Composting Eggshells – How To Boost Your Compost & Soil


Eggshells are compostable and bring many benefits to your compost pile, such as calcium, which is a key nutrient for plant growth.

Trying to figure out where they line up in your ingredient list? Eggshells don’t really fall into the traditional green or brown categories of compost materials. But they have other important minerals and proteins that help microorganisms thrive in your compost pile.

Before you toss them, consider these tips:

  • Crush Them Up: Smaller pieces break down faster.
  • Rinse Them First: This step isn’t mandatory but can help deter pests.
  • Mix Them Well: Make sure that they are well-distributed to aid in even decomposition.

Patience is key with eggshells because they take a bit longer to decompose than other organic matter.

Is It Safe To Add Eggshells To Your Compost?

A common question is whether there’s a risk of salmonella. The good news is that the risk is minimal once your eggshells are properly prepared, meaning they’re rinsed and dried, as I’ll get to in a moment.
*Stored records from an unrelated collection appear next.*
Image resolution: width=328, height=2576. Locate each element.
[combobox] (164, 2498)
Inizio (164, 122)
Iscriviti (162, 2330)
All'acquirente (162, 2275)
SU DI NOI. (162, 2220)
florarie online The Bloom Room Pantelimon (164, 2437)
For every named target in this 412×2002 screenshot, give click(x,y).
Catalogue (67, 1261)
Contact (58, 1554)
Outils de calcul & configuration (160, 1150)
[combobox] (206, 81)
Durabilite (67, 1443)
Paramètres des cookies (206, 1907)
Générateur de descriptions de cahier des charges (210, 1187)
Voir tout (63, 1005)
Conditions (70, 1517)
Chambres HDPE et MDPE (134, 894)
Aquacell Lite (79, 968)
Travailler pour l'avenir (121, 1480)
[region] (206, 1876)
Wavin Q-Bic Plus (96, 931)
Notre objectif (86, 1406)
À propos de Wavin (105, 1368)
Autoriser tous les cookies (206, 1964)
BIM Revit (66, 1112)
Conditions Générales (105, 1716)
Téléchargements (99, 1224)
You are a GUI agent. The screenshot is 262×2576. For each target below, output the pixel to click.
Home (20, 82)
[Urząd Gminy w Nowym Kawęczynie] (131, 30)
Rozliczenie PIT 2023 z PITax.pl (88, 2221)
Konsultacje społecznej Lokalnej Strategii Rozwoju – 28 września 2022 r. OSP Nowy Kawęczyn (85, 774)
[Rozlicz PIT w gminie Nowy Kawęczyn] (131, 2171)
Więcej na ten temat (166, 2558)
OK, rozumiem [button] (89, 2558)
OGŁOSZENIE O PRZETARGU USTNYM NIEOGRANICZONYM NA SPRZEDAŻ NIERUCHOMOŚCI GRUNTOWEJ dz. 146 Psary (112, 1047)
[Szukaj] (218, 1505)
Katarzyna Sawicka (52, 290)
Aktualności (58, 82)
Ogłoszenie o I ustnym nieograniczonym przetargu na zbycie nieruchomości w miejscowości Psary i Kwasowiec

The composting process generates heat, which further helps kill off bacteria and pathogens.

If you’re still worried about bacteria, giving your eggshells a quick boil before drying them out can put your mind at ease. This extra step is like sending the shells through a mini-sanitization cycle.

Preparing Eggshells For Compost

Drying your eggshells helps zap any lingering moisture that could cause your compost to smell and attract unwanted pests or hang on to bacteria like salmonella.

Spread them out on a baking sheet and pop them in the oven on low heat for 10 minutes or so. Once they’re dry and brittle, they’re ready to be crushed.

crushed eggshells ready for composting

It’s best to crush eggshells before adding them to your compost to speed up their breakdown.

Since I save them in a plastic grocery bag in the freezer, I find it easiest to take them out and use a rolling pin to crush them.

The smaller the pieces, the quicker they’ll become part of that rich compost you’re after.

Composting Similar Items to Eggshells

When you’ve got the hang of composting eggshells, a few more calcium-rich scraps can take your compost game to the next level.

Crushed Bones: Just finished a roast and have some bones left? Like eggshells, bones add calcium to compost, which plants absolutely love. But remember, bones are much denser than eggshells, much more difficult to crush, and will take longer to break down. You might try adding them to your Bokashi fermenter to break down before adding them to your regular compost.

Shellfish Shells: Shrimp shells, crab shells, and even oyster shells can be beneficial for your compost. They’re another source of calcium and other minerals. As with eggshells, crushing these shells will speed up their decomposition process.

How To Compost Eggshells

Here are a few quick steps to composting eggshells the right way:

  1. Collect Your Eggshells: Save up those shells from breakfast or baking. Any amount is a good start.
  2. Rinse Them Off: Quick rinse under the tap to remove any egg white residue.
  3. Dry Them Out: Lay them on a baking sheet and dry them in the oven at a low temperature for about 10 minutes.
  4. Crush the Shells: Use whatever method you prefer to break them down into smaller pieces.
  5. Add to Compost: Sprinkle your crushed eggshells into the compost bin, mixing with other materials.
eggshells with eggwhite still inside

As for how many eggshells you should be tossing into your compost bin, moderation is key. You don’t want to overload your pile with calcium. A good rule of thumb is sprinkling in eggshells occasionally rather than dumping a whole carton’s worth at once.

Think of it like seasoning food. You add just enough salt to enhance the flavor without overpowering the dish. Similarly, adding just the right amount of eggshells can improve soil structure without throwing off the nutrient balance.


How long do eggshells take to decompose in compost?

Eggshells can take several months to a couple of years to break down completely in compost. Crushing them into fine pieces before adding them to your pile can significantly speed up this process.

Do eggshells make compost acidic?

No, eggshells do not make compost acidic. In fact, they gradually release calcium carbonate, a natural antacid that can help neutralize overly acidic soil.

Can eggshells attract rats to compost?

Yes, unwashed eggshells with remaining egg residue can attract rats and other pests. Rinsing and drying them before adding to the compost minimizes this risk.

Are eggshells good for all plants?

Most plants benefit from eggshells’ calcium, particularly those prone to blossom-end rot, like tomatoes and peppers. However, some acid-loving plants may not require the extra calcium.

Can cooking eggshells reduce salmonella risk?

Cooking or baking eggshells at a high temperature can kill salmonella bacteria, reducing the risk of contamination when the shells are added to your compost pile.